Mas naquela sexta-feira seria diferente. Entrou correndo no apartamento, colocou a sacola com o jantar encima da mesa da cozinha e voou para o quarto do casal, onde rapidamente tirou a camisa, os sapatos, a calça e a cueca. Da janela do quarto ele tinha uma visão privilegiada do interior do apartamento dos vizinhos de baixo, em especial da sala, onde os jovens geralmente começavam, e da cozinha, onde sempre terminavam. O velho sabia disso, pois algumas vezes, enquanto a esposa assistia a seus filmes, ele dava umas espiadas discretas pela janela e se deliciava com alguns flashes da cena.

Mas naquela sexta-feira a esposa estava longe, e ele poderia curtir tudo à vontade, inteiramente nu.

Abriu uma fresta da enorme veneziana do quarto, introduziu nela os dois canos do seu pequeno binóculo Sakura com zoom (já com os olhos pregados neles) e focalizou a cena que se desenrolava no andar de baixo. Ao ver o casal se acariciando sobre o tapete da sala - seus corpos procurando freneticamente o melhor jeito de se engatarem, num entrelaçamento lúbrico, de puro desejo -, o velho sentiu uma excitação que não experimentava há mais de trinta anos. Foi tão forte o prazer que ele quase não agüentou esperar.

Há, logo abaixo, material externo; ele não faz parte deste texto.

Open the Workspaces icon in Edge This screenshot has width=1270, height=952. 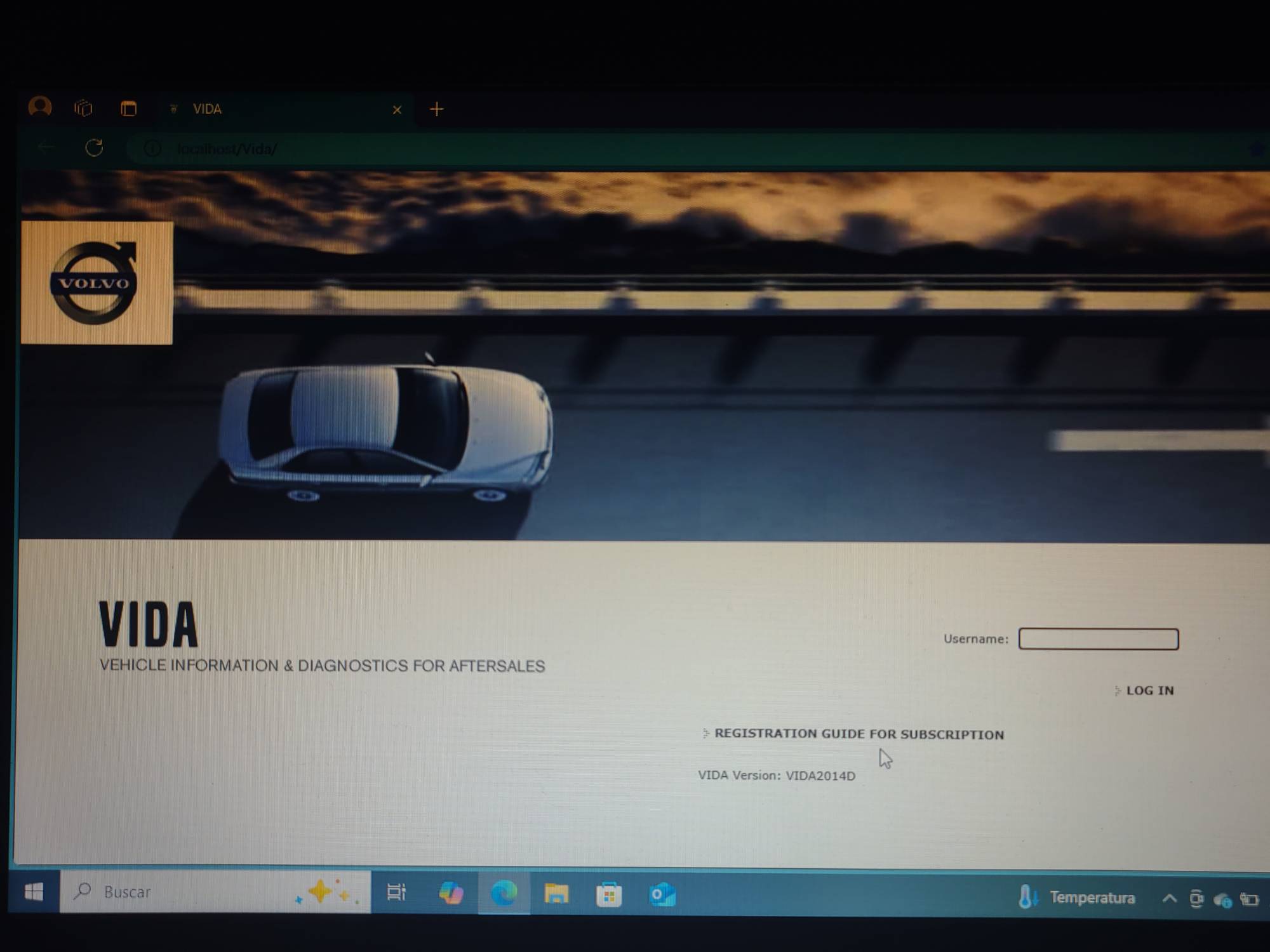pyautogui.click(x=83, y=109)
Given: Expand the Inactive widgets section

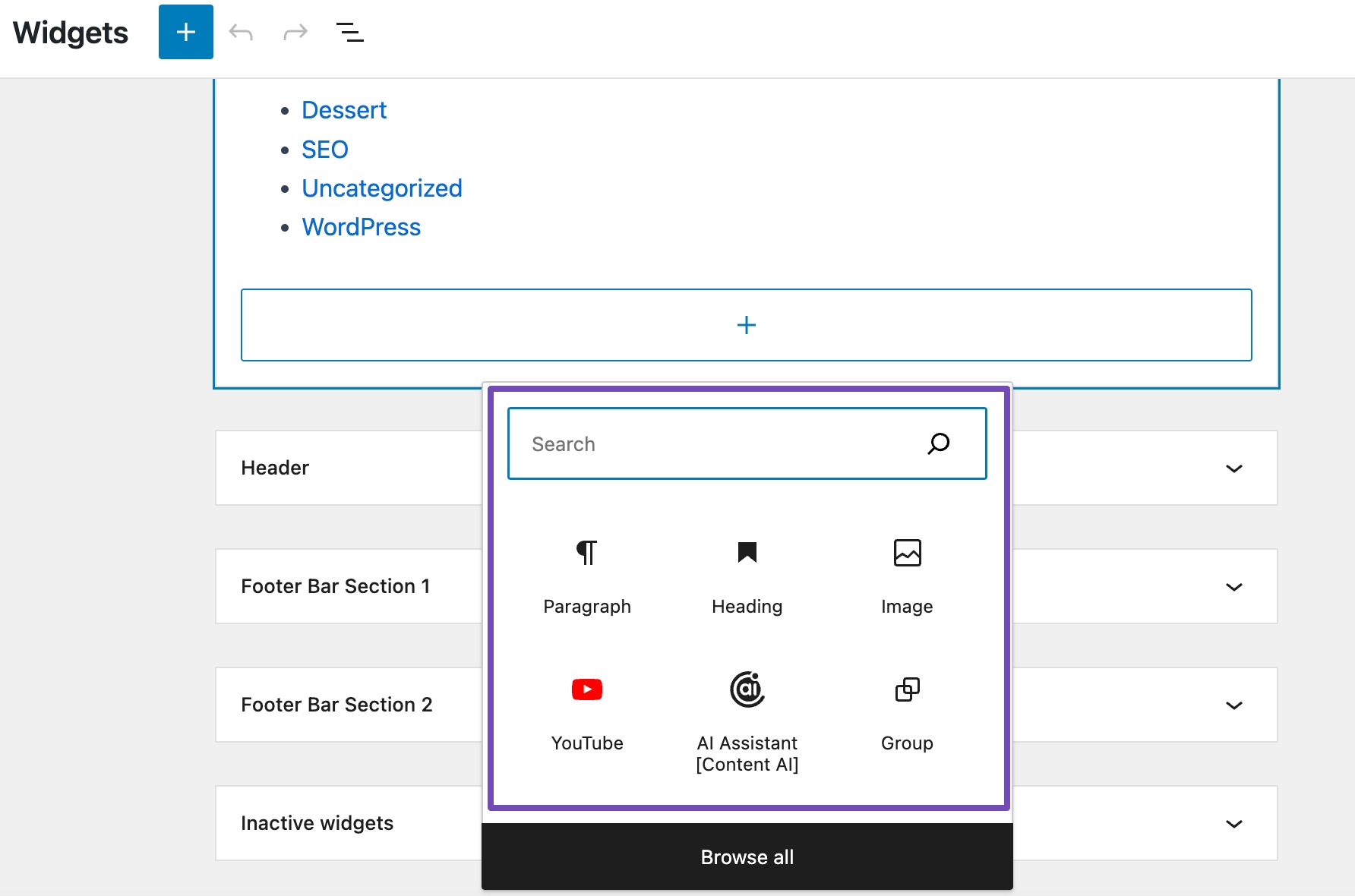Looking at the screenshot, I should (1234, 823).
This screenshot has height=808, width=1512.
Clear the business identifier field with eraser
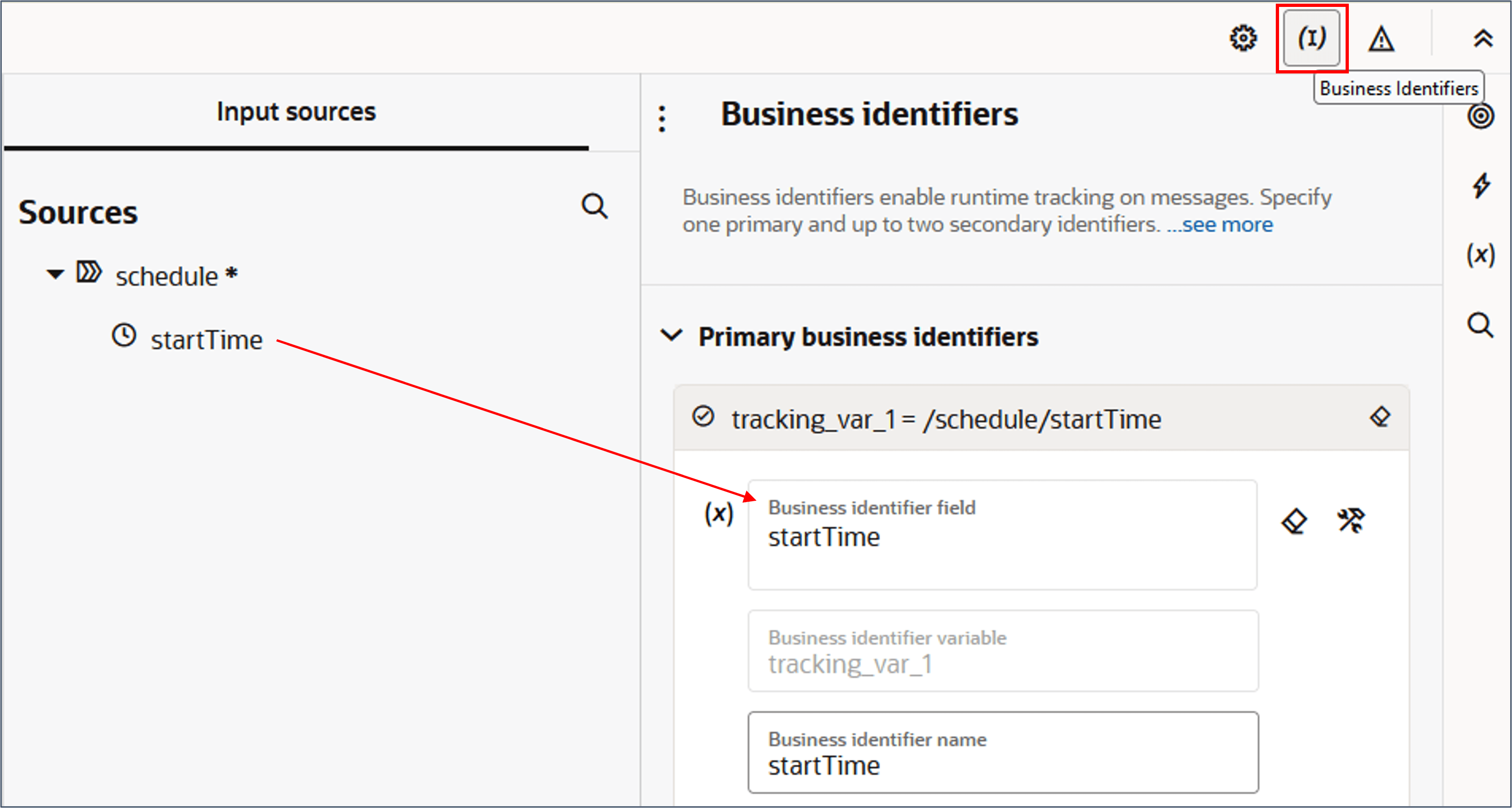pos(1294,521)
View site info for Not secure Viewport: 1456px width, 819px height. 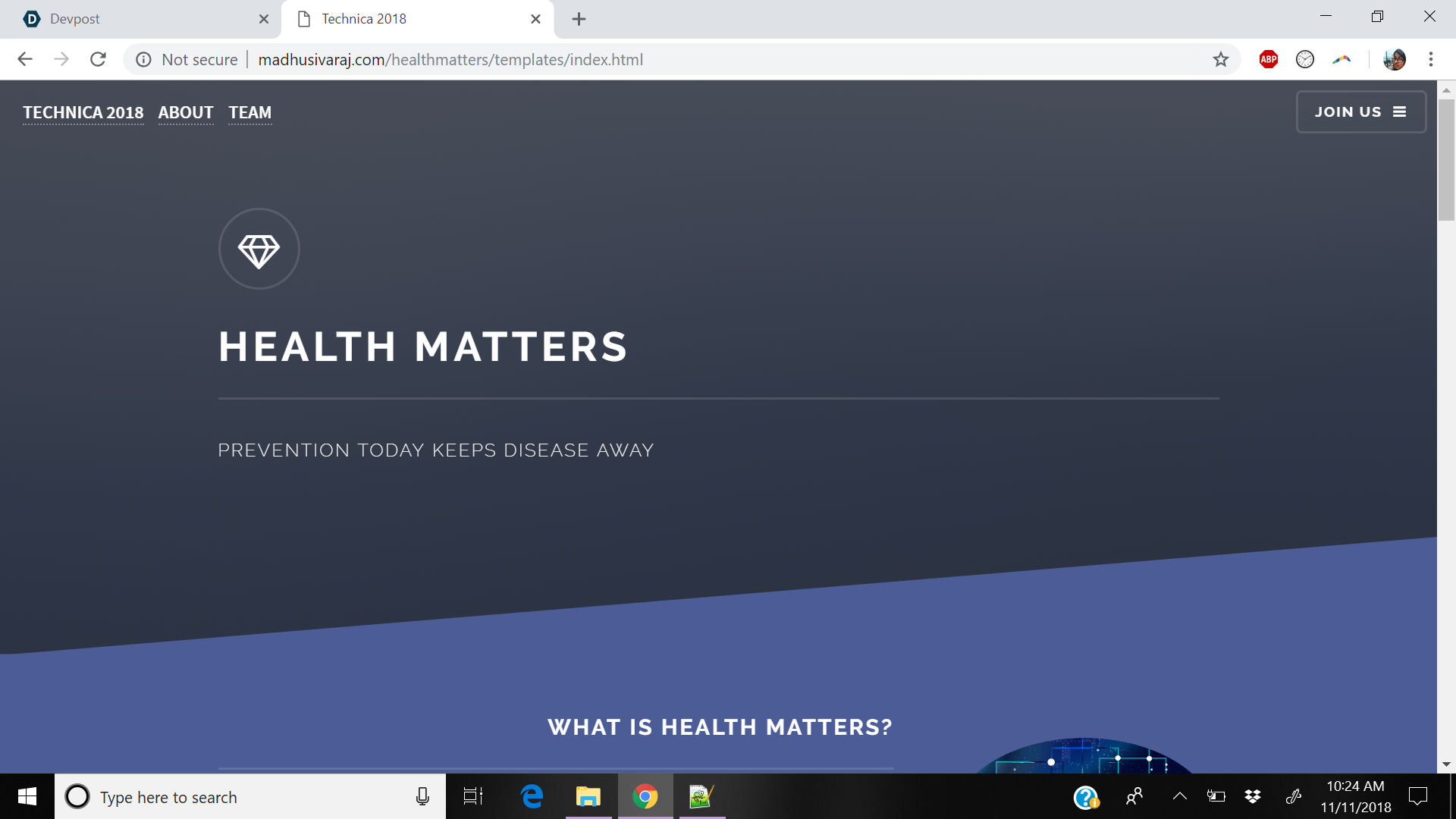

Os jovens se entregavam a novas sensações, coisas que o velho nunca tinha visto. Com a mão esquerda ele segurou com força o binóculo e acompanhou os dois até a cozinha. Gritos de prazer. Movimentos de lábios que indicavam sussurros sem sentido, palavrões, indecências. A energia do ato ultrapassava todos os espaços e chegava ao velho como um furacão descontrolado destruindo tudo ao seu redor. “Comparada a isso”, pensava ele, “minha vida sexual foi um deserto”.

Não agüentou mais. Gemeu, tremeu, contorceu-se todo e desabou sobre a cama. Nos primeiros minutos após o êxtase, estava feliz. Mas quando se deu conta, pela primeira vez, do quão triste e patético era tudo aquilo, sentiu uma angústia tão desesperadora, que agarrou o travesseiro com força, encolhendo-se o máximo que suas articulações enferrujadas permitiam, e gritou (um grito de dor, de tristeza, de abandono). Parecia um tatu selvagem cercado por cães, antes de receber no coração o primeiro golpe da lâmina do caçador.

Minutos depois, levantou-se lentamente, cambaleando. Foi até a cozinha e preparou o jantar. Sentou-se no sofá, ligou a TV no canal alemão (língua que dominava, além do francês, inglês, espanhol e italiano) e chorou como uma criança, sozinho, enquanto comia (sem vontade) um maravilhoso macarrão com frutos do mar, e bebia (sem prazer) pequenos goles de um excelente e caríssimo vinho francês.